(PROBLEMS TO SOLVE):
**1.** Answer these from the court opinion on Brickyard Road, one line each:
(a) In what year did William Stevens petition the selectmen to lay out part of the road as a Class V highway?
(b) What do the planning board's regulations prohibit?
(c) By what amount did the town stipulate that a change from Class V to Class VI status would reduce the value of the plaintiffs' property?
**2.** From the court opinion on Brickyard Road, copy word for word the part that opens with the words containing "The plaintiffs own" and closes with "Class VI highways.".
**3.** Please list every distinct RSA section cited in the court opinion on Brickyard Road, naming each only once.

(EXTRACT):
>> start

The defendant, Town of Goshen (town), voted to discontinue a road abutting property of the plaintiffs, William and Lois Stevens. The Superior Court (Morrill, J.) denied the plaintiffs’ petition for damages, see RSA 231:49 (1993), and the plaintiffs appealed. We affirm in part, reverse in part, and remand.
The plaintiffs own property on Brickyard Road in Goshen. In 1974, William Stevens petitioned the town board of selectmen, of which he was a member, to lay out a portion of the road as a Class V highway, including the segment abutting his property. At the time, this portion was discontinued subject to gates and bars. See RSA 229:5, VII (Supp. 1995); RSA 231:45 (1993). After a public hearing, the board of selectmen voted “to open the road.” During the ensuing two decades, the town maintained much of Brickyard Road, but not the segment abutting the plaintiffs’ property.
In 1987, the plaintiffs petitioned the town planning board for a subdivision of their property. The board granted the request after receiving legal advice that the entire road was a Class V highway. The planning board’s regulations prohibit subdivisions on Class VI highways.
In 1991, William Stevens asked the board of selectmen, of which he was still a member, to vote to maintain the segment of Brickyard Road which included a portion of the road abutting his property. Two selectmen — Stevens and another — voted .to approve the request, stating that the road was a Class V highway. (We note that no issue involving whether a conflict of interest existed is before this court, and we express no opinion thereon.) The third dissented, contending that the road was, in fact, a Class VI highway.
At a special town meeting in October 1992, the town voted to discontinue part of Brickyard Road pursuant to RSA 231:43 (1993) (amended 1995) and RSA 231:45, including the segment abutting the plaintiffs’ property.
The plaintiffs filed this petition for damages in December 1992. They argued that Brickyard Road had been a Class V highway at the time of the 1992 town meeting vote and that the vote significantly decreased the value of their land. The town disagreed, arguing that the segment abutting the plaintiffs’ property had already lapsed into Class VI status due to lack of maintenance prior to the town meeting. See RSA 229:5, VII. The town did stipulate, however, that a change from Class V to Class VI status would decrease the value of the plaintiffs’ property by $10,000.
The superior court ruled in the town’s favor. It agreed with the town that the segment of the road at issue had lapsed into Class VI status prior to the 1992 town meeting, and ruled that the town’s vote was “redundant and irrelevant.” The plaintiffs appealed.

>> end

(DATA RECORDS):
>> start

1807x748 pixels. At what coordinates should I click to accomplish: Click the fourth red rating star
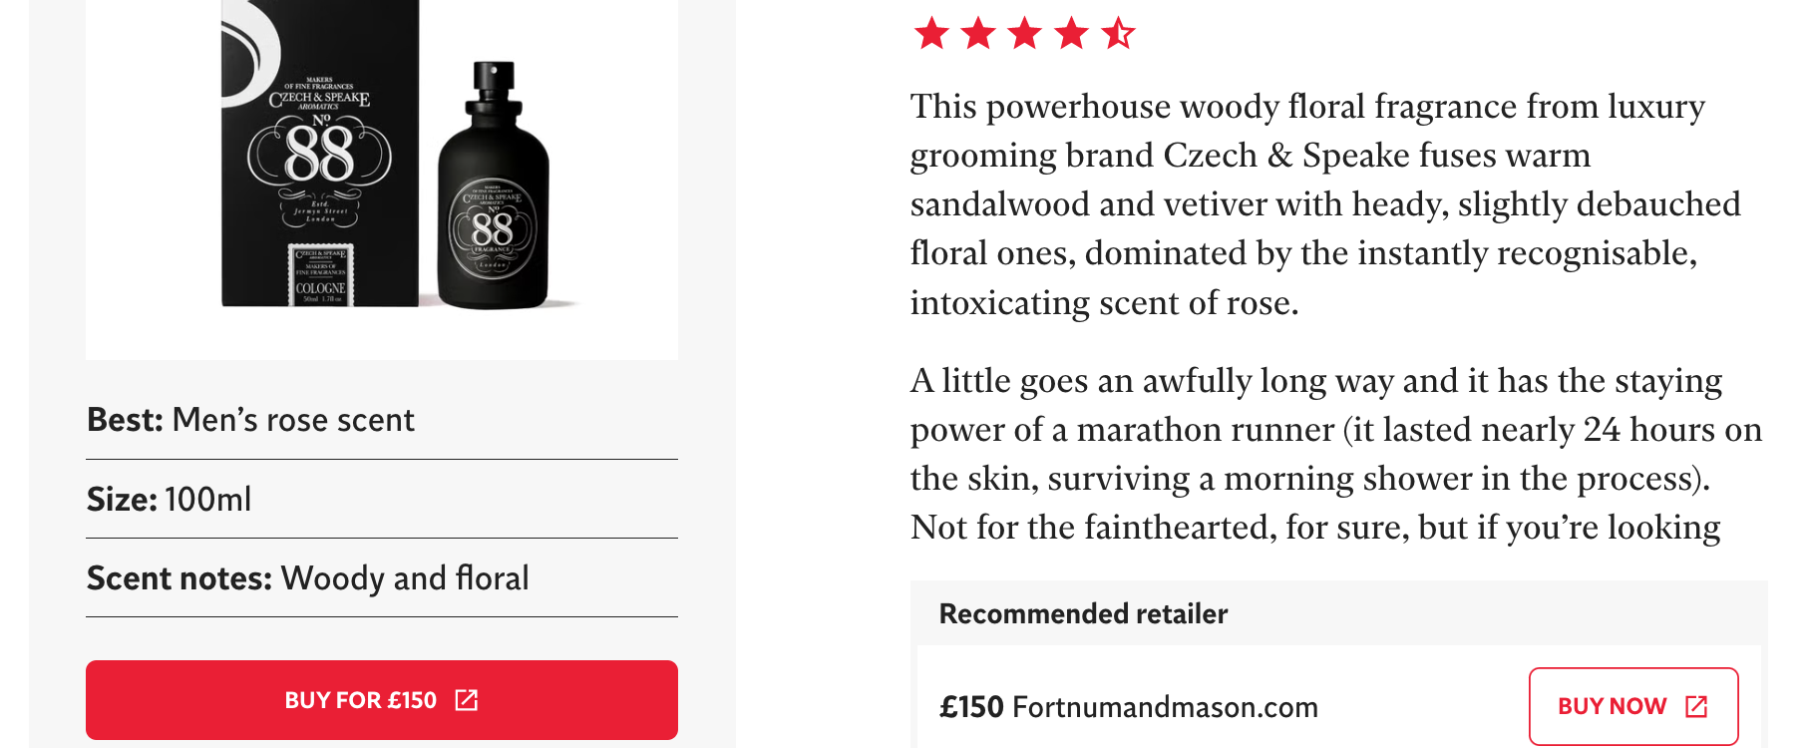pyautogui.click(x=1072, y=34)
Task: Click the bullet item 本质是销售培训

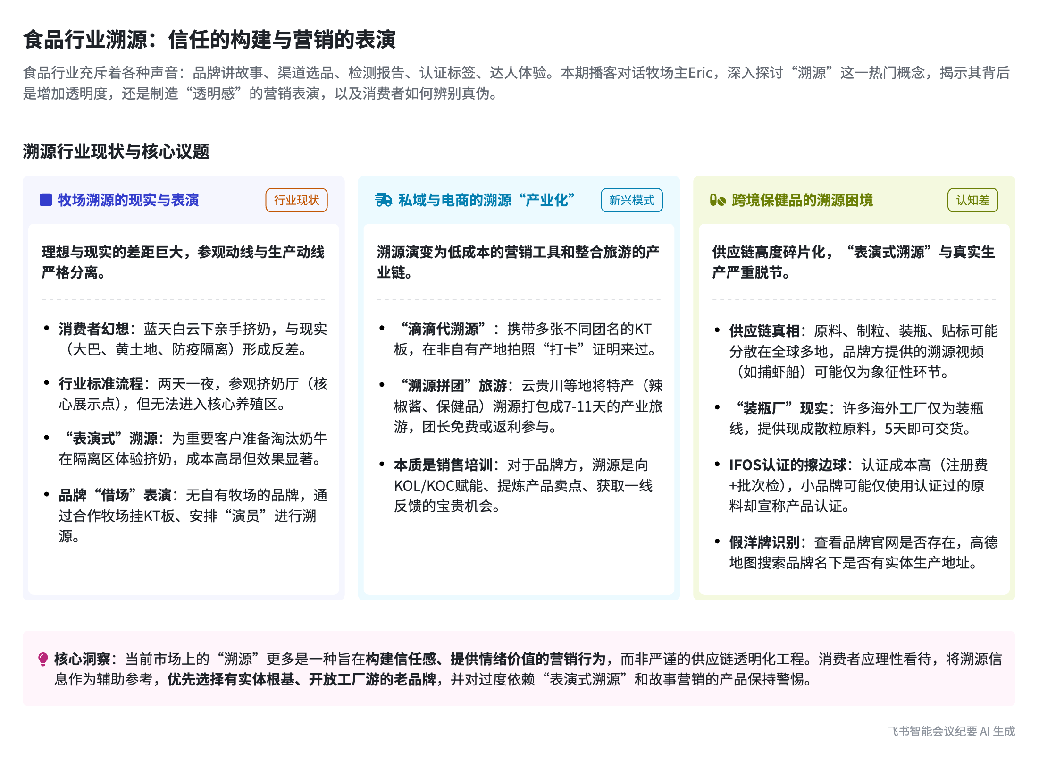Action: click(443, 465)
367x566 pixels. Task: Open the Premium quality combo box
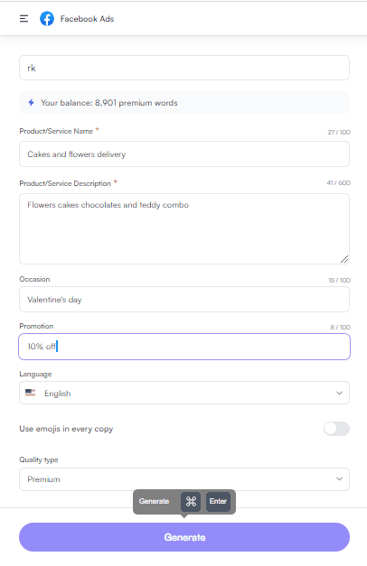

>> end

(TASK SOLUTIONS):
**1.**
(a) 1974
(b) Subdivisions on Class VI highways
(c) $10,000

**2.**
The plaintiffs own property on Brickyard Road in Goshen. In 1974, William Stevens petitioned the town board of selectmen, of which he was a member, to lay out a portion of the road as a Class V highway, including the segment abutting his property. At the time, this portion was discontinued subject to gates and bars. See RSA 229:5, VII (Supp. 1995); RSA 231:45 (1993). After a public hearing, the board of selectmen voted “to open the road.” During the ensuing two decades, the town maintained much of Brickyard Road, but not the segment abutting the plaintiffs’ property.
In 1987, the plaintiffs petitioned the town planning board for a subdivision of their property. The board granted the request after receiving legal advice that the entire road was a Class V highway. The planning board’s regulations prohibit subdivisions on Class VI highways.

**3.**
RSA 231:49
RSA 229:5, VII
RSA 231:45
RSA 231:43